En 2050, la population mondiale sera de 10 milliards d’habitants. Le concept d’habitat tel qu’il est conçu aujourd’hui doit être revu car il n’y aura pas assez de logements pour tous. On projette déjà des modèles de maisons autonomes, qui produisent leur propre énergie, leurs propres légumes. Le « co-housing » est également très en vogue, selon le principe de l’habitat groupé réunissant différentes familles ou ménages ayant décidé de mettre en commun leurs ressources et de vivre selon des valeurs éthiques et environnementales communes.

 

Ces nouveaux modèles, basés sur l’économie du prêt, du partage et de l’échange plutôt que sur l’achat et la possession de biens, marquent-ils la fin de la croissance ? Selon la sociologue italienne, la croissance existe dans la nature et est inscrite dans nos gènes, nous croissons, nous nous développons, alors que la décroissance mène à la disparition et à la mort.
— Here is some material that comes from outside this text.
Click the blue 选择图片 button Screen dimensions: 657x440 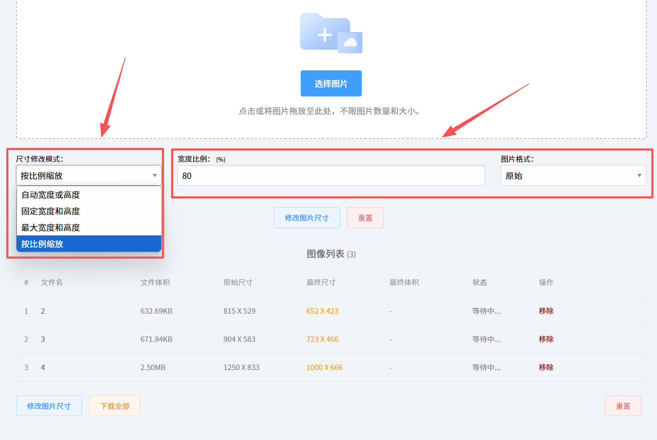[x=331, y=83]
Partager des ressources matérielles aboutit à une plus grande prise de conscience par rapport à la consommation, mais ne l’abolit pas.

 

La Suède a récemment adopté une mesure qui réduit les taxes sur les biens réparés ; le but est de diminuer la quantité de déchets mais aussi d’induire un changement d’attitude chez le consommateur. Réparer au lieu de jeter l’incitera à investir dans des objets de meilleure qualité.

 

Quelles sont les répercussions de tout cela sur l’habitat ? Le concept même de maison s’élargit, celle-ci ne se limite plus à ce que l’on possède mais concerne aussi les gens avec qui on la partage, famille, amis, et voisins. Le concept de communauté devient très important et inclut aussi son quartier, sa ville… Sans idéologie ni leader, ce mouvement invisible qui croît, Simonetta Carbonaro l’identifie avec le « we » (nous) par opposition au « me » (moi). C’est ce réseau collaboratif basé sur l’échange et sur l’altruisme qui peut apporter des solutions aux problèmes sociétaux. Le rêve américain est terminé.